If I were establishing a "crawl budget", it would be adjusted by value. If you're consistently serving up hits as I crawl, I'll keep crawling. If it's a hundred pages that will basically never be a first page result, maybe not.
Wikipedia had a long tail of low-value content, but even the low-value content tends to be among the highest value for its given focus. e.g., I don't know how many people search "Danish trade monopoly in Iceland", and the Wikipedia article on it isn't fantastic, but it's a pretty good start[0]. Good enough to serve up as the main snippet on Google.
Purely speculating, Wikipedia has a huge number of inbound links (likely many more than CNet or even than more popular sites) which crawler allocation might be proportionate to. Even if it only crawled pages that had a specific link from an external site, that would be enough for Google to get pretty good coverage of Wikipedia.
It could be better to opt those articles out of the crawler. Unless that's more effort. If articles included the year and month in the URL prefix, I would disallow /201* instead.
In a major site redesign a couple years ago, we dropped 3/4 of our old URLs, and saw a big improvement in SEO metrics.
I know it doesn’t make sense and that Google says it is not necessary. But it clearly worked for us.
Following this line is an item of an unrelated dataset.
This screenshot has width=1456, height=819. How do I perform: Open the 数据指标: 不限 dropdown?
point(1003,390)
I think a fundamental truth about Google Search is that no one understands how it actually works anymore, including Google. They announce search algorithm updates with specific goals… and then silently roll out tweaks, more updates, etc. when the predicted effect doesn’t show up.
I think the idea that Google is in control and all the SEOs are just guessing, is wrong. I think it’s become a complex enough ML system that now all anyone can do is observe and adjust, including Google.
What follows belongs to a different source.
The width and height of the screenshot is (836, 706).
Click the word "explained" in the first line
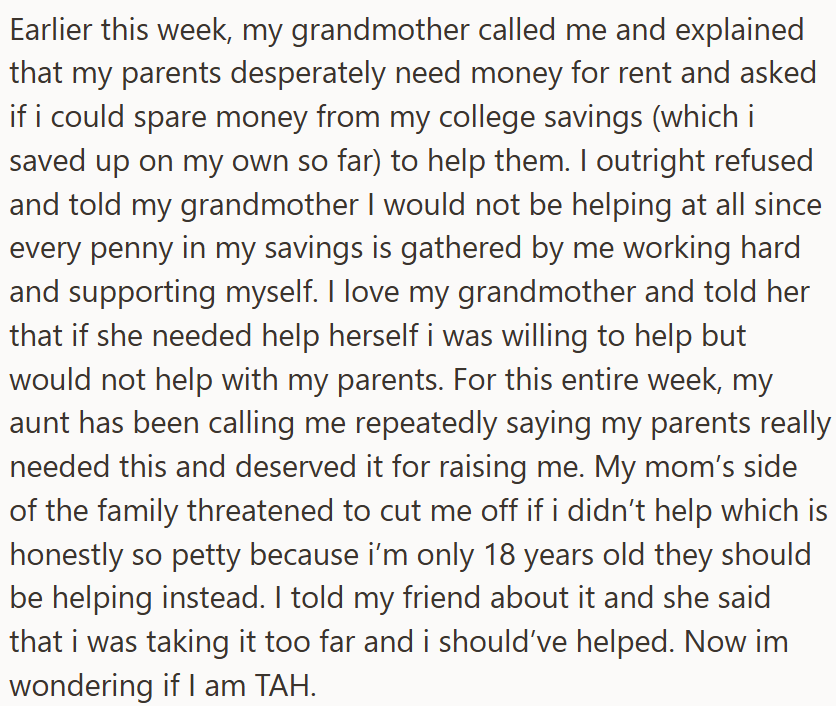click(x=739, y=30)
I have noticed some articles (and not just "Best XXX of 202Y" articles) that seem to always update their "Updated on" date which Google unhelpfully picks up and shows in search results leading me to think the page is much more recent than it is.
> It baffles me why this would be successful SEO -- and assuming that it actually isn't, it baffles me why CNET thinks it would be.
If the content deleted is garbage, why wouldn't it help? No clue on CNET's overall quality, but I don't have a favorable image of it. Just had a look at their main page and that did not do it any favors.
Perhaps sites with a small ratio of new:total content would be downranked --- but I really don't think that makes sense because that's going to be the case for any long-established site.
Surely Google determines "fresh, relevant" content according to whatever has recently been published, which this doesn't change. If anything, doesn't Google consider sites with a long history of content with tons of inbound links as more authoritative and therefore higher-ranked?
This baffles me. It baffles me why this would be successful SEO -- and assuming that it actually isn't, it baffles me why CNET thinks it would be.